Nous sommes devant des économies démesurées. D’après mes calculs : 12 % sur le personnel, 28 % sur le fonctionnement, 33 % sur les investissements d’ici à 2019. Et on a fait le choix d’économies linéaires. Cela signifie qu’on touche tout le monde de la même manière sans faire le tri entre les ressources et les besoins de chacun. Et tout ce que Elke Sleurs, la secrétaire d’Etat à la politique scientifique, donne comme réponse, c’est qu’elle va donner davantage d’autonomie de gestion aux institutions concernées pour leur permettre de faire face aux économies. La première question que je me pose, c’est de savoir si ces établissements vont encore être en mesure d’assurer leurs missions. Leurs responsables eux-mêmes émettent de sérieux doutes. Ensuite, je me pose des questions concernant l’accès à la culture.

C’est-à-dire ?

Prenons l’exemple des Beaux-Arts : on a doublé le prix du ticket il y a deux ans. Si les économies du gouvernement reviennent à ne plus permettre l’accès à la culture, on passe à côté d’un enjeu politique très important. Et je me pose aussi des questions sur la recherche.

Lesquelles ?

Une question simple : au-delà de la viabilité des institutions soumises aux économies, est-ce que les moyens qui vont leur rester vont leur permettre d’investir dans la recherche ? C’est fondamental pour des institutions de ce type. Et plus fondamentalement, on peut se demander si le gouvernement peut continuer à garder une politique scientifique fédérale. La question peut se poser quand on voit les choix qui sont faits aujourd’hui, ou les non-choix, et quand on voit le montant de la facture.

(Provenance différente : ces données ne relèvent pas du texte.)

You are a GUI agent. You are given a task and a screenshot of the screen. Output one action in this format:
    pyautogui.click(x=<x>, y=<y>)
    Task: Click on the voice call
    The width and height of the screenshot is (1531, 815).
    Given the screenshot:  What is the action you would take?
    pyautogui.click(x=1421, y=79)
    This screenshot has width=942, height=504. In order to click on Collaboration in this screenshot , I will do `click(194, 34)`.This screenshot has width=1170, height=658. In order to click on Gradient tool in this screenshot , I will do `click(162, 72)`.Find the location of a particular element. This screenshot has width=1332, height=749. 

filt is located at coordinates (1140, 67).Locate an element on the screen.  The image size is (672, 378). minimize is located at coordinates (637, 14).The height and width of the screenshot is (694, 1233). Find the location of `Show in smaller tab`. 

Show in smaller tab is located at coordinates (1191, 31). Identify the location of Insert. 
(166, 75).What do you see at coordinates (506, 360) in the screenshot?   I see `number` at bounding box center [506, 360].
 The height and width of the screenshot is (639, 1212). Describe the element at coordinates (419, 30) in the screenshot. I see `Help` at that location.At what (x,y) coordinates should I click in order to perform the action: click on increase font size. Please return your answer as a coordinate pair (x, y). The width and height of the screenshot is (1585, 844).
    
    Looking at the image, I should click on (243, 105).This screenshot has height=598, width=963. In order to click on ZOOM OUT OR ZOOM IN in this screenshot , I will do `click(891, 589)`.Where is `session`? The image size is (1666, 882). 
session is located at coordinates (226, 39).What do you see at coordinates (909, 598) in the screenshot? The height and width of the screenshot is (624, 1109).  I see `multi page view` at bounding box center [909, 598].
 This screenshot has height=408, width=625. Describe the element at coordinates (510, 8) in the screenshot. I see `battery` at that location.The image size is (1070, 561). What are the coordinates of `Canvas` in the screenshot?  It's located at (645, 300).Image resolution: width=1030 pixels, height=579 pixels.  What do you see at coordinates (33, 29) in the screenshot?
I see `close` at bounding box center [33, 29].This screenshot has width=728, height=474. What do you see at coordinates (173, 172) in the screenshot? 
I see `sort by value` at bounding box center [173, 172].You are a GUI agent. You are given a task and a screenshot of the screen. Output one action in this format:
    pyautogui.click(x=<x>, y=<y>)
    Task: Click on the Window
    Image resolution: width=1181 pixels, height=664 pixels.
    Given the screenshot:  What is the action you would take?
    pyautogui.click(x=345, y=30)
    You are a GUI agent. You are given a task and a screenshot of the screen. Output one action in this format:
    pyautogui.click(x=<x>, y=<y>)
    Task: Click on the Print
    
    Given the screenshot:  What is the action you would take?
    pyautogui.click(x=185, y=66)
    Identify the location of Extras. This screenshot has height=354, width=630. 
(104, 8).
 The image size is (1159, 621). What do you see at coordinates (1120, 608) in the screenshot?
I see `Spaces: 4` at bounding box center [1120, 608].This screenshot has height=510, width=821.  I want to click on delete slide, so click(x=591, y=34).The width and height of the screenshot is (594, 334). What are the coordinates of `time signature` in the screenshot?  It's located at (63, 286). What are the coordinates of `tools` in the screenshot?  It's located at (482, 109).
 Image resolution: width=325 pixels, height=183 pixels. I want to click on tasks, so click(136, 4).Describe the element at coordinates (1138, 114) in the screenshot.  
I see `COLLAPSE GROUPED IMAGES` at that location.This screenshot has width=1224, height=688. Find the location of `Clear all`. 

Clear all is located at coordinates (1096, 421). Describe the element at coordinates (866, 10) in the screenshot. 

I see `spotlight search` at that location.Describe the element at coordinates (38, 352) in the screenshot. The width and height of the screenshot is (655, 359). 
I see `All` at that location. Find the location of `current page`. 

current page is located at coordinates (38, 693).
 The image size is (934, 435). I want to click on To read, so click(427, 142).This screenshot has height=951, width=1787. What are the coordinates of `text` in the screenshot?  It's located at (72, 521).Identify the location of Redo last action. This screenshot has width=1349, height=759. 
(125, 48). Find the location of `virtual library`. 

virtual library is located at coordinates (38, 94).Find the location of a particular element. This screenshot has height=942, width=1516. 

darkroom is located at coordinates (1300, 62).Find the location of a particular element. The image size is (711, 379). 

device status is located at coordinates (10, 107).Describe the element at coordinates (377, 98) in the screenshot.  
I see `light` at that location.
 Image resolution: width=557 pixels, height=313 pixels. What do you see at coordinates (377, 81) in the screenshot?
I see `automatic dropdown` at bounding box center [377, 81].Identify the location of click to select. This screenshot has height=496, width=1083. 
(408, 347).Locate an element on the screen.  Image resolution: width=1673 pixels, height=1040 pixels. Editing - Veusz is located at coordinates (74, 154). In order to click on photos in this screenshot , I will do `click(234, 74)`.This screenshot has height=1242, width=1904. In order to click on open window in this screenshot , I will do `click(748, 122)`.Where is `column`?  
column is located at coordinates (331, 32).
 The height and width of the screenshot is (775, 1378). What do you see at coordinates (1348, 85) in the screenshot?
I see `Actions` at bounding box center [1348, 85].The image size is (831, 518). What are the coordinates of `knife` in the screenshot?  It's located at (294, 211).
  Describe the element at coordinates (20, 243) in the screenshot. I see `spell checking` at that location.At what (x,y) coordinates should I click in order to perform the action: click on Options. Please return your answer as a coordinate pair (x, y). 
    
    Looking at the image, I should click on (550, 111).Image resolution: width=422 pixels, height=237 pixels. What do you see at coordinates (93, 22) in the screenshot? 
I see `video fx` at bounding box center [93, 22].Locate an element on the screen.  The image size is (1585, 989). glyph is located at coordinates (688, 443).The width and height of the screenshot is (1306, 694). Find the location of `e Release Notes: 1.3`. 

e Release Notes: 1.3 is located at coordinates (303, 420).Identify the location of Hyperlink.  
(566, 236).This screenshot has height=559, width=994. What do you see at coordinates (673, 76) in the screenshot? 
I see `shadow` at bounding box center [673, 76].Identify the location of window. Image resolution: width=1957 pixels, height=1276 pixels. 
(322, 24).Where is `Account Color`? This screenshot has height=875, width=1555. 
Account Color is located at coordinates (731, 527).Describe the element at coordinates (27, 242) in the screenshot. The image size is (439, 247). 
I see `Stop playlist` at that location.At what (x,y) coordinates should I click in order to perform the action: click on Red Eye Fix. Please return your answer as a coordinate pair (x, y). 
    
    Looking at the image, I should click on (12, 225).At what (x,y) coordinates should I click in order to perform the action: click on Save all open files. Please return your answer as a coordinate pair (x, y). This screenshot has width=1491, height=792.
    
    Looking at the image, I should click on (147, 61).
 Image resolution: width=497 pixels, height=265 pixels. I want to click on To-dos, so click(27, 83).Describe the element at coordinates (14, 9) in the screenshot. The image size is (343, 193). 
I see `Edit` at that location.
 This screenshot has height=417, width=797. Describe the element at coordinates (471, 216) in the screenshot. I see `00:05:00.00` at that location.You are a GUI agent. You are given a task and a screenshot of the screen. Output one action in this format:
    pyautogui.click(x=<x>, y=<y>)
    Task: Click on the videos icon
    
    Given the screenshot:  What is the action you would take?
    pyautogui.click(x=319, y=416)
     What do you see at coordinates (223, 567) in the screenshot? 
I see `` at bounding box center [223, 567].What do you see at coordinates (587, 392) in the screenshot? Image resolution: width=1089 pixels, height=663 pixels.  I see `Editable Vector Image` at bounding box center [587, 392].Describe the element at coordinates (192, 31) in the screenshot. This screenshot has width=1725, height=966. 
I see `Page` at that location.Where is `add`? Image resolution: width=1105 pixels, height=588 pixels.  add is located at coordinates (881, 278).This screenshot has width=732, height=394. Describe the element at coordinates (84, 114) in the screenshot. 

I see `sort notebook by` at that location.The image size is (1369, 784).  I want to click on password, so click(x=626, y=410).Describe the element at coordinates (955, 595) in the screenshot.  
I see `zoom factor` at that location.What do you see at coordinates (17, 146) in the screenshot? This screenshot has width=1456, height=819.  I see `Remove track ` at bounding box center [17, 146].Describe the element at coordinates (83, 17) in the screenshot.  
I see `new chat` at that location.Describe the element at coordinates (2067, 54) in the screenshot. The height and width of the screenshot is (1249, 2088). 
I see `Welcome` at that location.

La secrétaire d’Etat indique que ces institutions doivent participer aux efforts de réduction des dépenses publiques et que 11 millions vont être réinjectés cette année dans ces organismes…

C’est vrai : 11 millions en 2015. Mais c’est non structurel. Cela signifie qu’on ne peut pas mener de projets de long terme. Et quand on met tout cela ensemble, la facture est vraiment salée.